- WORK REQUIRED
According to the Hapag-Lloyd news item below, by what percentage did the company's average freight rate fall in 2016?

- EXCERPTED PASSAGE
════

Hapag-Lloyd suffers loss

Germany-based shipping company Hapag-Lloyd has suffered a US$103m loss last year amid significantly lower freight rates.

The group’s loss compares to a US$126m profit made the previous year.

The company’s revenue went down by 13% year-on-year to US$8.5bn in 2016, mainly due to a 15% fall in the average freight rate to US$1,036/teu last year.

The company’s transport volumes rose by 2.7% year-on-year to 7.6m teu, boosted especially by growth on IntraAsia and Europe–Mediterranean–Africa–Oceania (EMAO) trades.

Its transport expenses were reduced by 12.3% to €6.4bn (US$6.9bn) in 2016, but this did not fully offset the decline in the average freight rate.

Hapag-Lloud’s CEO Rolf Habben Jansen said: “We had a very challenging market environment in the first six months of 2016, but were able to improve revenue and results significantly in the second half of the year.

“Even though we performed relatively well in the industry in 2016, the bottom line is still that this result is not satisfactory.”

Freight rates were at their lowest point at the end of the first half of 2016 but gradually improved since then while still remaining on low levels.

This led to a more positive last quarter, with the group recording a profit of US$46m, compared to a US$52m loss in the same period of 2015, and revenue going down by only 2% year-on-year to US$2.2bn.

Habben Jansen said: “Due to long term contracts we have not yet been able to fully capture the recent positive rate development in the spot market while bunker price has increased significantly.

“We will continue to work hard to make Hapag-Lloyd even more competitive and to build on our strong position. Our efforts will be supported by the expected synergies and the further diversification of our product portfolio due to the merger with UASC.”

According to the company, the merger, which is now in its final stages, is expected to result in annual synergies of US$435m starting from 2019.

This is however offset by one-off expenses of approximately US$150m resulting from the transaction and the integration of UASC into the group.

“The key areas of focus for us in 2017 will be the launch of our new alliance [THE Alliance] as at 1 April and the rapid and seamless integration of UASC into Hapag-Lloyd”, Habben Jansen added.

════

- DATA
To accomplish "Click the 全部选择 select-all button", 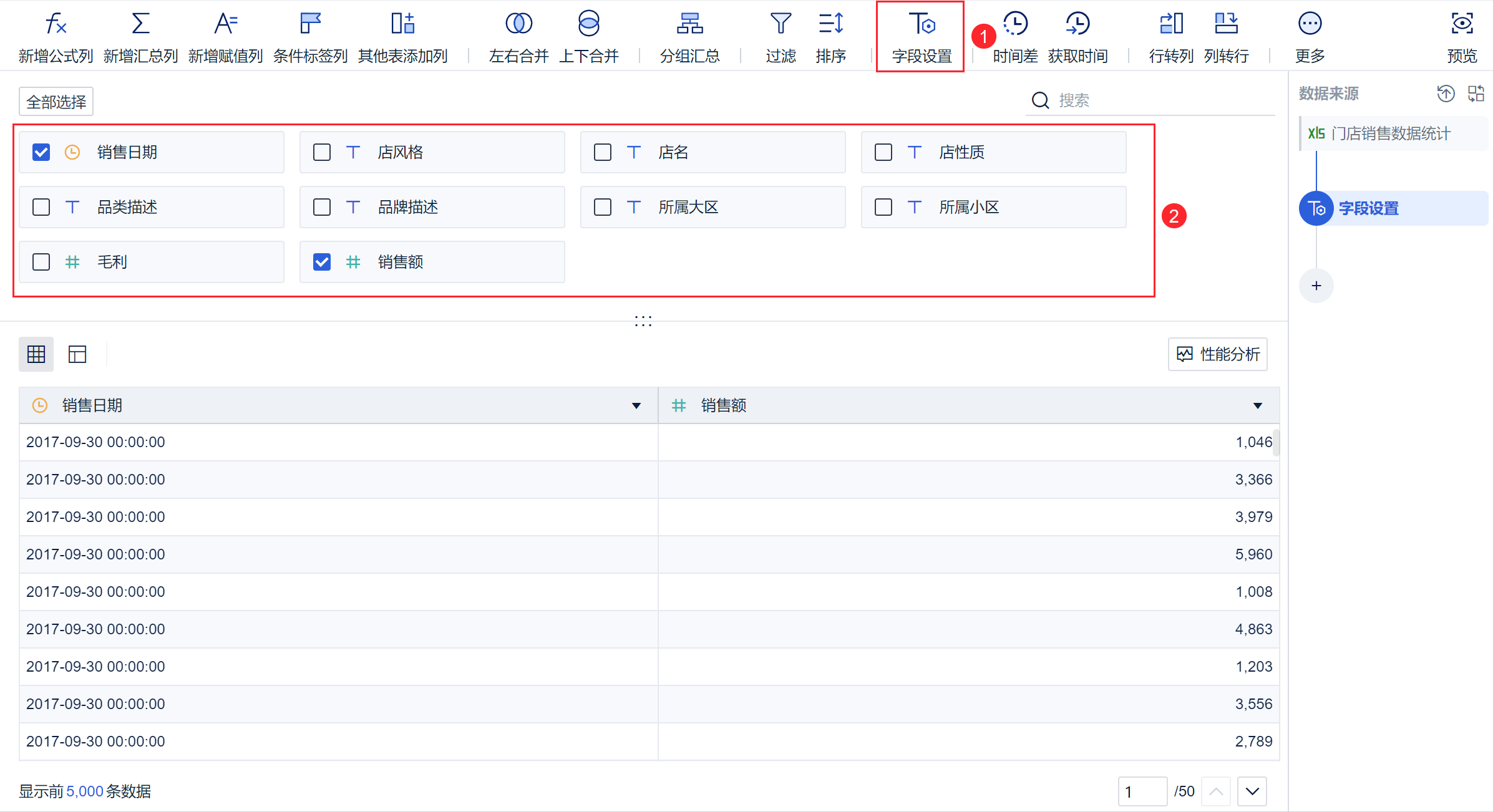I will click(x=56, y=102).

════

- RESULT OF THIS TASK
It fell by 15%, to US$1,036/teu.